Neuromyelitis optica (NMO) may be seen as the rarer and more mysterious cousin of multiple sclerosis (MS). It is characterised by a long segment of inflammation in the spinal cord, and this occurs almost simultaneously with inflammation of the optic nerves. Unlike MS, there is usually no involvement of the brain. NMO is also known as Devic disease, after the French neurologist Eugène Devic.
NMO has had a very chequered history, refusing to be tied down, and defying all attempts at pigeon-holing. It has thrown up surprises over the decades, from its humble beginnings as a possible variant of multiple sclerosis, to its current complex status as an independent entity. It marks its territory by sprinkling anti aquaporin 4, its presumed causative antibody. We however now know that NMO doesn’t respect any of its defining features, even the presence of aquaporin 4. The International consensus diagnostic criteria for neuromyelitis optica spectrum disorders confirms this. The experts struggled to pin it down … couldn’t…gave in… and took the easy way out: they developed a wider construct to accommodate it all, calling this neuromyelitis spectrum disorders (NMOSD).
Why is NMO such an enigma? Because neurologists are never satisfied with the superficial. We like digging deeper, unearthing the hidden. And the longer neurologist study NMO, the more unusual the syndrome turns out to be. No wonder NMO now also encompasses patients with cerebral, diencephalic, and brainstem lesions. How more intriguing can it get? Here are 6 surprising reports about NMO.
1. Spinal movement disorders
Spinal movement disorders are not run-of-the-mill in neurology. Myoclonus is probably the closest we get to see. A recent report in Movement Disorders (where else) enlightens us that spinal movement disorders in NMO are not infrequent (pardon the double negative, but it’s so convenient sometimes). The authors classify these disorders into five: tonic spasms, focal dystonia; spinal myoclonus, spontaneous clonus, and tremors. The paper cautions that NMO may present first with spinal movement disorders, and these are often ‘overlooked, mislabeled, or under-treated’.

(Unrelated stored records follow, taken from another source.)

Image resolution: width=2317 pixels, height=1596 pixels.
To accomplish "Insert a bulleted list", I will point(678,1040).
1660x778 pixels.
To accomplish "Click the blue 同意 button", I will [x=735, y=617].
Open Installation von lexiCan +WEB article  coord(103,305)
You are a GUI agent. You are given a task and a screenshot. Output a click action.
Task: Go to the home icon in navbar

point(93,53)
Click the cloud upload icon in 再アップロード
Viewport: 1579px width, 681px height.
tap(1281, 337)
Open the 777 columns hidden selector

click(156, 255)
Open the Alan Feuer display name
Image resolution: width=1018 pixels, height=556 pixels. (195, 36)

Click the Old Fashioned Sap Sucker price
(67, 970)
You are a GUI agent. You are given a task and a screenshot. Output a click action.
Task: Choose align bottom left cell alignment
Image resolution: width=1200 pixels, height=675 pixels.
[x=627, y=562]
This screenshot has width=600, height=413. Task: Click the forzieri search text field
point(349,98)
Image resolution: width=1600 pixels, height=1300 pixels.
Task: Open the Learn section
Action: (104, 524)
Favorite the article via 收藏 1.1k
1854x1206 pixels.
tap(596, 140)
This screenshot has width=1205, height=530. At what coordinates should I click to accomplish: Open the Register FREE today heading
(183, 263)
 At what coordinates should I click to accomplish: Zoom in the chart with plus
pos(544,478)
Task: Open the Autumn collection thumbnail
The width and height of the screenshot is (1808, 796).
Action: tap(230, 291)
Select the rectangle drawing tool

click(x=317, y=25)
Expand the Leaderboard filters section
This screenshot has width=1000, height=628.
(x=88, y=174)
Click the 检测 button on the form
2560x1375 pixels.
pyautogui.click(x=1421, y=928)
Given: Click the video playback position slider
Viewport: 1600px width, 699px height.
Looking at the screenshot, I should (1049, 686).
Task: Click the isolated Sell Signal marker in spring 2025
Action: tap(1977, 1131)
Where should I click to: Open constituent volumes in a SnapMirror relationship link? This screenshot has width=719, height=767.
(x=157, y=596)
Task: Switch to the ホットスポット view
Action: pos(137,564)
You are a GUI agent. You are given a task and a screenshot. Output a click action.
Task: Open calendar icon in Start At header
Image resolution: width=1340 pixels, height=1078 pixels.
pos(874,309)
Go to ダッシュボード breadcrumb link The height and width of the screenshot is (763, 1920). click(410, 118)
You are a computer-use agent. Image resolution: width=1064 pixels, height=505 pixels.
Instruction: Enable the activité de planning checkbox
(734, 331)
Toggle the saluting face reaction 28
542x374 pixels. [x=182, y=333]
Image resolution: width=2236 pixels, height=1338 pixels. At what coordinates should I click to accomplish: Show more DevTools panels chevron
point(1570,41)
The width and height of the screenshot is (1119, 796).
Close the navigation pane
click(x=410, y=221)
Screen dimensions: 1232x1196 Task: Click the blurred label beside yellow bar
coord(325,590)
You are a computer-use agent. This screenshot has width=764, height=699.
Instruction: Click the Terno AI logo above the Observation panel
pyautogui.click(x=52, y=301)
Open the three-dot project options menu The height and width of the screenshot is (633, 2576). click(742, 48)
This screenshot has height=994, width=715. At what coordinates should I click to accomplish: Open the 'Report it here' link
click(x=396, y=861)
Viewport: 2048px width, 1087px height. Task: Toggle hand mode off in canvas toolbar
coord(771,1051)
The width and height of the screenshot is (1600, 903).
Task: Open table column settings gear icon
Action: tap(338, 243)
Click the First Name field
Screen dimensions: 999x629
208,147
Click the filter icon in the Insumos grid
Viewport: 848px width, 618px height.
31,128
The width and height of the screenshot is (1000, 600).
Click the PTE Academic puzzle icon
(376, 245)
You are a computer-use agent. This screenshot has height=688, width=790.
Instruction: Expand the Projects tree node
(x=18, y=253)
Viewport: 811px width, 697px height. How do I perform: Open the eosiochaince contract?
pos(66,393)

2. Impaired sense of smell
Just when you thought only neurodegenerative diseases present with an impaired sense of smell, an article turns up in Journal of Neurology titled Olfactory dysfunction in neuromyelitis optica spectrum disorders. The authors of the paper found that slightly more than half of the 49 subjects with NMO had olfactory dysfunction. Bring out the UPSIT.
It appears that women who get pregnant after they are diagnosed with NMO are at a higher risk of abortions. This is from a piece in Neurology, a poster rather than a paper, titled Pregnancy outcome in aquaporin-4 positive neuromyelitis optica spectrum disorder. To complicate things, the women run the risk of pre-eclampsia if they also have other autoimmune diseases.
4. Unusual NMO differential diagnoses
The hallmark of NMO is the longitudinally extensive transverse myelitis (LETM), inflammation of the spinal cord at least 3 vertebral segments long. There are however many other diseases that present with LETM-see this review article in Nature Reviews Neurology which lists diseases that may manifest with LETM. Spoiler alert-it’s not open access! A recent piece in Neurology further extended the list (pardon the puns) with a case of MELAS presenting with LETM. MELAS is a mitochondrial disease that is more notorious for being a stroke mimic. Not to be outdone, JAMA Neurology had a case of nitrous oxide myelopathy with LETM. Last word however to Neurology, LETM may be seen in CLIPPERS.
5. Genetic pointer to relapse after treatment
It is no news that the monoclonal antibody, Rituximab, is an effective treatment for NMO. What is news is the report of a genetic marker of poor responsiveness to treatment with Rituximab. Researchers publishing in JAMA Neurology report that the fragment c gamma receptor 3A (FCGR3A) polymorphism increases the risk of relapse on treatment. Why on earth did they check for that specific polymorphism? I didn’t have access to the full article to find out…if you have the answer please let us know.
6. Escalation of treatment improves outcome
Sadly the outcome of NMO is not as good as one would hope. Relapses are common after remission, and these are not always amenable to treatment. A recent article however raised the spirits by showing that recalcitrant relapses may respond to escalation of the treatment level. The authors carried out a large scale trial published in Annals of Neurology titled Neuromyelitis optica: Evaluation of 871 attacks and 1,153 treatment courses. With escalation of treatment, raising the bar a notch higher, remission is achieved in many cases. There is therefore no place for pulling any punches when it comes to NMO.